Inoltre, l’operatore notava che la signora, decisa nel voler portare a compimento l’operazione era intenta a leggere e inviare messaggi in modo frenetico.
Il dipendente dell’ufficio postale, insospettito, ha iniziato a fare domande alla signora chiedendole ulteriori dettagli, sempre con la consueta cortesia e sensibilità e domandandole soprattutto se quella sequela di messaggi fosse legata alla richiesta di ricarica.
«Sono riuscito almeno a suscitare qualche sospetto nella cliente – spiega il dipendente di Poste Italiane – e la signora è stata collaborativa mostrandomi la comunicazione sul suo dispositivo, spiegandomi con dovizia di particolari cosa stava accadendo.»
Il truffatore, infatti, aveva intercettato la signora su una chat e dopo un periodo di pseudo amicizia le aveva fatto richiesta di una determinata somma. Oltre a essere riuscito a convincere la signora a recarsi in ufficio postale per perfezionare la ricarica di una PostePay, con uno stratagemma che prevedeva l’utilizzo di due diversi numeri di telefono e un doppio scambio di messaggi in tempo reale, l’impostore rafforzava il proprio tentativo di raggiro fingendosi contemporaneamente amico del paziente e medico.

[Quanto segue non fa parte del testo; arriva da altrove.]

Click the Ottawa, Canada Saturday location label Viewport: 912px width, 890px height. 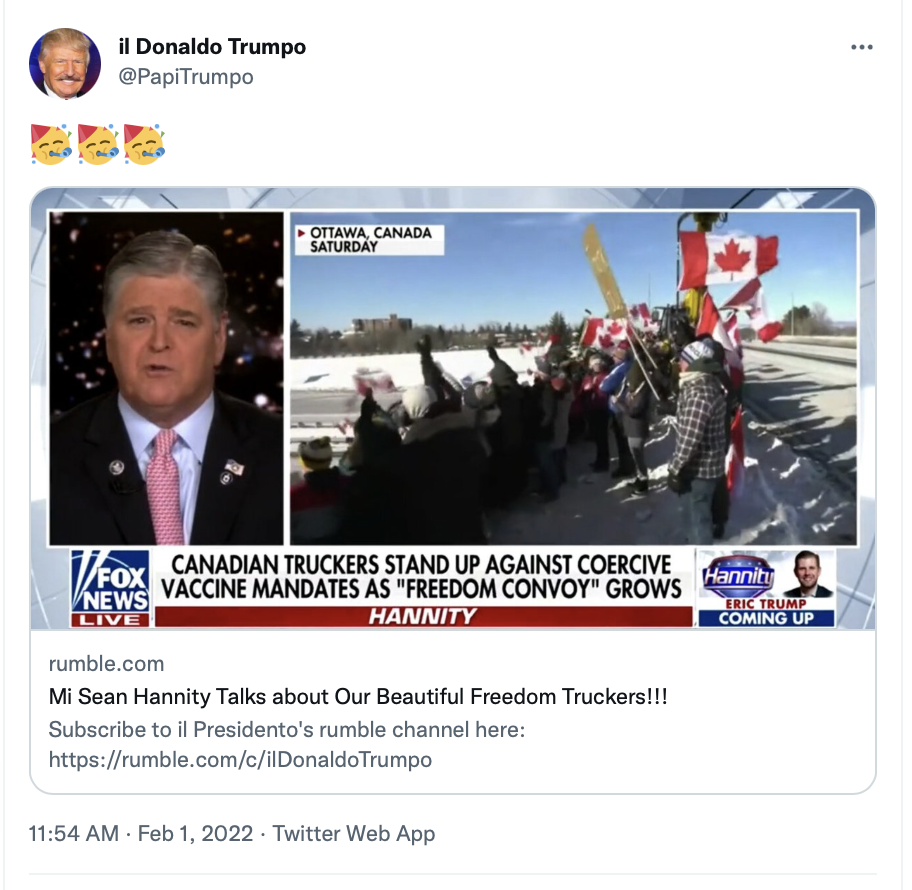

«A quel punto era tutto molto chiaro e ho chiesto alla collega di contattare i carabinieri – racconta l’operatore – e nel frattempo cercavo di far capire alla cliente quanto stesse realmente accadendo. In seguito all’intervento dei carabinieri siamo riusciti a far prendere coscienza alla signora sulla truffa in corso e a evitare il compimento del raggiro.»
Le Forze dell’Ordine, prontamente intervenute, e il personale dell’ufficio hanno comunque invitato la cliente a sporgere denuncia e in ogni caso a prestare sempre la massima attenzione nelle occasioni in cui si richiedono ricariche, bonifici o altre simili operazioni, in particolare quando vengono veicolate attraverso social, chat o siti on line che promettono guadagni facili.
«La signora – conclude il dipendente di Poste Italiane con la soddisfazione di aver contribuito a evitare una truffa – si è congedata ringraziandoci e con la promessa di prestare maggiore attenzione in futuro.»
Questo episodio è solo uno dei diversi tentativi di truffe che, grazie alla prontezza e alla velocità di intervento del personale degli uffici postali, vengono sventati nell’interesse delle inconsapevoli, o in alcuni casi, imprudenti vittime.